Passage for review →
__________________________________________________
Here is a list of four things that you can do to potentially lower your blood pressure.

If you weigh too much, lose weight.

Look at yourself in the mirror. Can you see the fat hanging off your stomach and sides? Can you pinch more of an inch on your sides? If so, you need to lose weight. Can you see your toes? If not, you need to lose weight. Is your body mass index in the obese range? If so, lose weight.

With a 10% reduction in your weight, you may notice reductions in your blood pressure numbers.

Start becoming more physically active.

If your prime source of entertainment is watching TV, working on the computer, or socializing at the local tavern then it is time to get off your butt and get moving. Being physically active goes hand-in-hand with losing weight and they each complement one another.

Reduce eating foods that are high in salt and sodium.

Began with an inventory of the foods in your house. Look at the labels. Are they high in sodium? Do you have stacks of potato chips in the cupboards? Is there bacon and sausage in your refrigerator?

You can reduce the salt you eat by cooking your own food and not adding salt when you eat at the table. Canned vegetables, according to their labels, contain an overly high amount of sodium. You can eliminate much of this by rinsing the vegetables before you cook them. This removes much of the salty juices that contribute to the high salt content of the food.

Cut back on the alcohol you drink.

Alcohol lowers your inhibitions and generally, when you are drinking, you are with friends socializing and eating crap food. More than likely the food you eat during these times contains a lot of fat and salt.

If you already have high blood pressure and are taking medications, do not stop these medications until you talk with your doctor.

The health problems of too much salt in your diet

Contrary to recent news articles suggesting that the low-salt diets are not helpful studies in the American Journal of Clinical Nutrition found that one high salt meal of 1500 mg of sodium (this is at the upper end of the recommendations suggested by the US dietary guidelines for a full-day), reduces the ability of the blood vessels to dilate. Even though blood pressure is not affected, this reduction in dilation ability in healthy people was noted within thirty minutes of the meal.

High sodium loads in the body of people with impaired heart functioning can start a heart failure incident, which may lead to death. Not only is excessive salt hard on your blood vessels, it also affects your bones, kidneys, and your stomach.
__________________________________________________
Extracted data →

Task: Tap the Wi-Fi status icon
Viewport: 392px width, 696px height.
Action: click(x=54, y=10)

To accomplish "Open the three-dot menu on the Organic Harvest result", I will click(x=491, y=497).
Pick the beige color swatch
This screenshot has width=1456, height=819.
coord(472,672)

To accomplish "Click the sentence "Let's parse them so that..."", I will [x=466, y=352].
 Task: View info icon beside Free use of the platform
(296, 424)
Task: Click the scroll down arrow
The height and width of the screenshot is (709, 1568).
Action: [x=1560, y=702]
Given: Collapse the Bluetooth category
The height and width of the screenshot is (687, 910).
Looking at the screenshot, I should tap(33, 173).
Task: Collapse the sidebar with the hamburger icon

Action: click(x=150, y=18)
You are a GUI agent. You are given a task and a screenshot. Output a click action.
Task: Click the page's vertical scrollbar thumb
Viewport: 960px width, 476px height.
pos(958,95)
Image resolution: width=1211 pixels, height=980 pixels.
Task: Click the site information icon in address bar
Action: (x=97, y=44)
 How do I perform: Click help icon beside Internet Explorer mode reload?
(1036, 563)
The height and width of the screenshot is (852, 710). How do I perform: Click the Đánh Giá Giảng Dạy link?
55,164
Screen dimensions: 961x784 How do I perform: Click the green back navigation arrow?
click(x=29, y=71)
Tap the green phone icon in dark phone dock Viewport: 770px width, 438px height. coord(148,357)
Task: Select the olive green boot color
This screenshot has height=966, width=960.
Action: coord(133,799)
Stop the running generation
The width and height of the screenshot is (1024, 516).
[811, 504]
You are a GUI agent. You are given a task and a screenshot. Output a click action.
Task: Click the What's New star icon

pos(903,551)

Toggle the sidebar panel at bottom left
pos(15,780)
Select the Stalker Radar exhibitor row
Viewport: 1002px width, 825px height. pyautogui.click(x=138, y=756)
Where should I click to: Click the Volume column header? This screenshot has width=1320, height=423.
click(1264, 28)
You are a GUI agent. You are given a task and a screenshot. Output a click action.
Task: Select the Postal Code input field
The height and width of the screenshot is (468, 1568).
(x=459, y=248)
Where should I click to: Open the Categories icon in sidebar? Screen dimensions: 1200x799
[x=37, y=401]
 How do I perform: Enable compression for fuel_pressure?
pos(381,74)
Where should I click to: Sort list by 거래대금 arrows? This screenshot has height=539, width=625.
__________________________________________________
What you are asked to do → In the text on lowering blood pressure, how can much of the sodium in canned vegetables be eliminated? The data has no connection to the text on lowering blood pressure.

Reply → By rinsing the vegetables before cooking them.